* **RECORD EXTRACTS**
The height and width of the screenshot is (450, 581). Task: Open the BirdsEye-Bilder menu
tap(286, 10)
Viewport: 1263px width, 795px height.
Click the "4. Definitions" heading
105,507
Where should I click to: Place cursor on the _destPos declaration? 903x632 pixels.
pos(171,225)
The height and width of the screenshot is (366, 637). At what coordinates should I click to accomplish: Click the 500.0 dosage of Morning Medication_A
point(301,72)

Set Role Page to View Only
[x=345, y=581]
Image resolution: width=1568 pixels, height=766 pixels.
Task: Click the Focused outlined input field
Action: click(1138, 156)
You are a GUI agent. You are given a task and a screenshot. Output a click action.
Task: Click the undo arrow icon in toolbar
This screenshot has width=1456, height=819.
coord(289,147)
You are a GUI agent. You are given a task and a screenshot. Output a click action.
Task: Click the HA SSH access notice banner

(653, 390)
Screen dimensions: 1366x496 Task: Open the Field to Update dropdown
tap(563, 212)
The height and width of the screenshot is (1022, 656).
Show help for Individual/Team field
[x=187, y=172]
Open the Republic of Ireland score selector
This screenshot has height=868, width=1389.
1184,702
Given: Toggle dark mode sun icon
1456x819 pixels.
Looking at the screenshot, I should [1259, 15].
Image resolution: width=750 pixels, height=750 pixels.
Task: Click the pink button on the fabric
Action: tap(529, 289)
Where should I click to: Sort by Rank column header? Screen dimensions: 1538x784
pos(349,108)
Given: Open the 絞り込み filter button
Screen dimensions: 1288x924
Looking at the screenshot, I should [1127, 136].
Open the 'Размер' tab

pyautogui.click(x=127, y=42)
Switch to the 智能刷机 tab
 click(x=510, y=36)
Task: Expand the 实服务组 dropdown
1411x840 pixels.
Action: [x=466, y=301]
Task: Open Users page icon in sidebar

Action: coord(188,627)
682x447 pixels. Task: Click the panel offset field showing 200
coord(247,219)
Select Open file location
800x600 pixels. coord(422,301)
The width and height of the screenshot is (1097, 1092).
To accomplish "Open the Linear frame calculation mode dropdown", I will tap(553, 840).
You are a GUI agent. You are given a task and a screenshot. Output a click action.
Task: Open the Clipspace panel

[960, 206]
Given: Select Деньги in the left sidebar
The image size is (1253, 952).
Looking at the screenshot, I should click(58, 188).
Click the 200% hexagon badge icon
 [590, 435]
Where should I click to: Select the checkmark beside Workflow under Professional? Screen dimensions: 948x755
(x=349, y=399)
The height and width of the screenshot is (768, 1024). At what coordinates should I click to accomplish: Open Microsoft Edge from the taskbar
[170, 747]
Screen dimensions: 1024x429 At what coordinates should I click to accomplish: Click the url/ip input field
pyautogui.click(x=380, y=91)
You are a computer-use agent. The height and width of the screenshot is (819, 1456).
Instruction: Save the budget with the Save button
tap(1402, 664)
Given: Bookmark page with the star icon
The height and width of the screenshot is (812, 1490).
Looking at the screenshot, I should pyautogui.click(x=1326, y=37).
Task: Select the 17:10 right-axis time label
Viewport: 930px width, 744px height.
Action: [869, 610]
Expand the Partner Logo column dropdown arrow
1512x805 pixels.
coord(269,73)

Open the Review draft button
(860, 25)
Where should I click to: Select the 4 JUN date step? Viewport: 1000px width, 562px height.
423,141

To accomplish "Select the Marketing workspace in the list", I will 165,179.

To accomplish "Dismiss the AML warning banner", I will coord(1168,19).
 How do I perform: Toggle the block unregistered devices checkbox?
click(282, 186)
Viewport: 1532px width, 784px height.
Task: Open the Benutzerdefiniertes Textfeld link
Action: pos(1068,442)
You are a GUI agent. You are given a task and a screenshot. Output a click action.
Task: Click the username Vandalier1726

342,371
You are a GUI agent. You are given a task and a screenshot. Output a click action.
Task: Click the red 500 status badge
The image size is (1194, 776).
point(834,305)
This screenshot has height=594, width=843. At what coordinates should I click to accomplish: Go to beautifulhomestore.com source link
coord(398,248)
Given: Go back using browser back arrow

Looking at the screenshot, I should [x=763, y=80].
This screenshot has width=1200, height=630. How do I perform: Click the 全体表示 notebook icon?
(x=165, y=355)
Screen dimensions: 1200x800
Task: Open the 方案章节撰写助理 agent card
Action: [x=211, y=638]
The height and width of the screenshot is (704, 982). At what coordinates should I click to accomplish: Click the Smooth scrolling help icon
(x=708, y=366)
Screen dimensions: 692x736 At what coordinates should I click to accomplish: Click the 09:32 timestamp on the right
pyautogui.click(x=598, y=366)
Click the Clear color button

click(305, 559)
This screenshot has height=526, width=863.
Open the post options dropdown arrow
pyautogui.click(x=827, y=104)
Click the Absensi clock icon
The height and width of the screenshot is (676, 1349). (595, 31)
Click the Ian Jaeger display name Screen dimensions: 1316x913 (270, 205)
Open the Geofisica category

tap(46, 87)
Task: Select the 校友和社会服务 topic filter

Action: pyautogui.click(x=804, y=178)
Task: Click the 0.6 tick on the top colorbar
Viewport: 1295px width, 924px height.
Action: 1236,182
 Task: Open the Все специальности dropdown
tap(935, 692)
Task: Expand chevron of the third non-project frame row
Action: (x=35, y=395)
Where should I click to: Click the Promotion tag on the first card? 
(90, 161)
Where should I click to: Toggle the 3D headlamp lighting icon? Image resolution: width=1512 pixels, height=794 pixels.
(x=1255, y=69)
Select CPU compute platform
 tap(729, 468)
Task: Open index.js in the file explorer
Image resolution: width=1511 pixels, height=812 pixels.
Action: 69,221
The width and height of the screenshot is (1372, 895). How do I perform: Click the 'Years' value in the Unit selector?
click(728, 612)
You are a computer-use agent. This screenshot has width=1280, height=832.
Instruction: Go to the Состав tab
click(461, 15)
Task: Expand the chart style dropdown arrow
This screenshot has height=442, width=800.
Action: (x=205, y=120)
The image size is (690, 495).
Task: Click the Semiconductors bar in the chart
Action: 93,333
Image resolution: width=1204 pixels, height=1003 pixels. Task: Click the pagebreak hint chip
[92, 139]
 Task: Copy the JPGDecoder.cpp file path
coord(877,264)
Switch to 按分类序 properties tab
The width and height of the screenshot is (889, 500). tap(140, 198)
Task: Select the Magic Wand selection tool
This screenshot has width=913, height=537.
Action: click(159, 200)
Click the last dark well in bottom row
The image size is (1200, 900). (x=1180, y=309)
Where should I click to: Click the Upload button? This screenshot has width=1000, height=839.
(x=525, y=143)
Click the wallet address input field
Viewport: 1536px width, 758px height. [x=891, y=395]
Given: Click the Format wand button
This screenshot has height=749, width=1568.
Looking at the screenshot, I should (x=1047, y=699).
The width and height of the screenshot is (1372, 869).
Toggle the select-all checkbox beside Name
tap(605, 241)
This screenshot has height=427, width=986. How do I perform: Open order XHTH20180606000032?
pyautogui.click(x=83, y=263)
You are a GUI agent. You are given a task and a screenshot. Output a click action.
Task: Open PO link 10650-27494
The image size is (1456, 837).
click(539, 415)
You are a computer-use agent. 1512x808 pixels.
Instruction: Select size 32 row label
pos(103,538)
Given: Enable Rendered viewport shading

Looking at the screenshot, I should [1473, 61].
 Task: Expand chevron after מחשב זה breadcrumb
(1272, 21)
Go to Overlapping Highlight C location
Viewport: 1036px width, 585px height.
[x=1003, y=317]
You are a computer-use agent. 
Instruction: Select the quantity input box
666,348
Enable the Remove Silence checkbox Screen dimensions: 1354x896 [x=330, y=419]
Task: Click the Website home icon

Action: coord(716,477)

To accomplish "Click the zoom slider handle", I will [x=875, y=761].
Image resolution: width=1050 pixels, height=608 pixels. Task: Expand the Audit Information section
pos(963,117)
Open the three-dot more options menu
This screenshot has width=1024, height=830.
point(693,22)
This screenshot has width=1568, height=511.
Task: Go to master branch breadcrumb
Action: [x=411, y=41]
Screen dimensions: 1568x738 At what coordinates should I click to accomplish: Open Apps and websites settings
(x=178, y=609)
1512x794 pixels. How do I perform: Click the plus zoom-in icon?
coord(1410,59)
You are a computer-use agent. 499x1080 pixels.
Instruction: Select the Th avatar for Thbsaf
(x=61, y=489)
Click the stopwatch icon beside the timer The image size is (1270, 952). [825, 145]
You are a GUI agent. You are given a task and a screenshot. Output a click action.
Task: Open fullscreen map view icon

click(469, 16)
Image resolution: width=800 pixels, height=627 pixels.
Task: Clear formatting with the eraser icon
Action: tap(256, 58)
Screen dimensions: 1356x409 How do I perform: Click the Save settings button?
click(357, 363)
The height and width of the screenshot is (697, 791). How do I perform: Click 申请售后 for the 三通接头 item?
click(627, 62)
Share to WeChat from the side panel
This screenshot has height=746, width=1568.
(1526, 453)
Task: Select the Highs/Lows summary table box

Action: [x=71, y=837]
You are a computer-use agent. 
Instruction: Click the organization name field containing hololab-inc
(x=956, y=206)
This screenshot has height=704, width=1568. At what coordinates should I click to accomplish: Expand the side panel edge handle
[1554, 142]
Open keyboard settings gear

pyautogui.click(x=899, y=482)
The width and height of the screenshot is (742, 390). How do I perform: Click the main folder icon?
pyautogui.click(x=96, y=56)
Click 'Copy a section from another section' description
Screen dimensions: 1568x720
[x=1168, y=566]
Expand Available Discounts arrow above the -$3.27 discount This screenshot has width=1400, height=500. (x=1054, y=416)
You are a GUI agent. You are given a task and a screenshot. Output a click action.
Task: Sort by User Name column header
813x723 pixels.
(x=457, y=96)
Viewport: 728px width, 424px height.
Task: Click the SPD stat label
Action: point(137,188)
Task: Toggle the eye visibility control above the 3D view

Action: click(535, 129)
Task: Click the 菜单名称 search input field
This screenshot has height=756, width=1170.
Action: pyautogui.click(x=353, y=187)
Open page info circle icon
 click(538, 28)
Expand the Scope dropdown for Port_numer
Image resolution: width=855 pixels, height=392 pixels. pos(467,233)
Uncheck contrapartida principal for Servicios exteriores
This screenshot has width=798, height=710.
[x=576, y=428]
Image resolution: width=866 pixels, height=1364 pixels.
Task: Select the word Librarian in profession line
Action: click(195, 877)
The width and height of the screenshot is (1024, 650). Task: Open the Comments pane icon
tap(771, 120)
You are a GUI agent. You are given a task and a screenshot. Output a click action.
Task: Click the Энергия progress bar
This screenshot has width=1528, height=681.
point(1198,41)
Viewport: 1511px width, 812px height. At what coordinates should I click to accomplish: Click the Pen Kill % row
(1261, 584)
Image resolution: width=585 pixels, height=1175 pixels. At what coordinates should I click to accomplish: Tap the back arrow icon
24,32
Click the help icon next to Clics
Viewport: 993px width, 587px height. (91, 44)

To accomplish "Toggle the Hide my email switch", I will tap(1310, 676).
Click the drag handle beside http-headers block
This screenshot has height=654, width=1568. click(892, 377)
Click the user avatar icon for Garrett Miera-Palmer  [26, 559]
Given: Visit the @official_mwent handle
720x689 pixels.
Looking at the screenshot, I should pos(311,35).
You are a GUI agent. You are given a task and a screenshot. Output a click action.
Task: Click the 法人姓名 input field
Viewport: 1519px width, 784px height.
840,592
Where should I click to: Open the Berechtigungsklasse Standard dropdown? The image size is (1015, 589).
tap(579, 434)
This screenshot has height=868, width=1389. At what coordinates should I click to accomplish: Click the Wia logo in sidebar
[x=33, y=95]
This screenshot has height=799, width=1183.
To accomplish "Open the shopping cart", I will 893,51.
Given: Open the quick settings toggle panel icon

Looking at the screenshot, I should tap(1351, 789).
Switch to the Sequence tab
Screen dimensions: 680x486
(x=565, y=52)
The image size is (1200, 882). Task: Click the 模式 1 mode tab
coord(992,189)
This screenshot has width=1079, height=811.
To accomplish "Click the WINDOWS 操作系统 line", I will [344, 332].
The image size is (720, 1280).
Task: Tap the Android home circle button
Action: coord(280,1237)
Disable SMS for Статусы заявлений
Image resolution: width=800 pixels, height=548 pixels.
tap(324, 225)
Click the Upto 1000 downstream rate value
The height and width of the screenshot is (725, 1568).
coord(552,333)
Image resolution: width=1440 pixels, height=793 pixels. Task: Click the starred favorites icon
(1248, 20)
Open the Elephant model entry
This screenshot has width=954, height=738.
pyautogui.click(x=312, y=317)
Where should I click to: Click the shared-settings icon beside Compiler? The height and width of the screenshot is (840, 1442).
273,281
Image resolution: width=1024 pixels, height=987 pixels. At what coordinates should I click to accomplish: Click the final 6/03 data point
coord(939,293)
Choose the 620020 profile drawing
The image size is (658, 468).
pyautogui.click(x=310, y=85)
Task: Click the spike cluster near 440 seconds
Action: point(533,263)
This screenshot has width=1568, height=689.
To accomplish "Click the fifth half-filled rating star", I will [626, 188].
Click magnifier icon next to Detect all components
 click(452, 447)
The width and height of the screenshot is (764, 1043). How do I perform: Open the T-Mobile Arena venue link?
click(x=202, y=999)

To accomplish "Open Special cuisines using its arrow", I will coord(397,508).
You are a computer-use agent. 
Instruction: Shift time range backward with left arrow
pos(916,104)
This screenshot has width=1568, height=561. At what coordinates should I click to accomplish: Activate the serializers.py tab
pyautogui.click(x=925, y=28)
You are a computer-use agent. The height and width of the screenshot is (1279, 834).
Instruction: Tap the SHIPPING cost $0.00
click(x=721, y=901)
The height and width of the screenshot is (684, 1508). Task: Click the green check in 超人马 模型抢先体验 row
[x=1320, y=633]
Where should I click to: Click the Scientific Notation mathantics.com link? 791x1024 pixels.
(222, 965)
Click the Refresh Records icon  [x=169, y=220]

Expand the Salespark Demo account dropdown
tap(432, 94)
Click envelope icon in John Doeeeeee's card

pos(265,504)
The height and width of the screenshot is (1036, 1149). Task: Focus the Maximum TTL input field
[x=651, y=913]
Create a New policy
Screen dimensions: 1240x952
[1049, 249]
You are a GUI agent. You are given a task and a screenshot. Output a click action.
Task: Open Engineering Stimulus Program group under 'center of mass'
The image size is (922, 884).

* **EXERCISE AIM**
Copy the records verbatim from the first line through the line containing "Action: click(1138, 156)", including that line.

* **TASK SOLUTION**
The height and width of the screenshot is (450, 581). Task: Open the BirdsEye-Bilder menu
tap(286, 10)
Viewport: 1263px width, 795px height.
Click the "4. Definitions" heading
105,507
Where should I click to: Place cursor on the _destPos declaration? 903x632 pixels.
pos(171,225)
The height and width of the screenshot is (366, 637). At what coordinates should I click to accomplish: Click the 500.0 dosage of Morning Medication_A
point(301,72)

Set Role Page to View Only
[x=345, y=581]
Image resolution: width=1568 pixels, height=766 pixels.
Task: Click the Focused outlined input field
Action: click(1138, 156)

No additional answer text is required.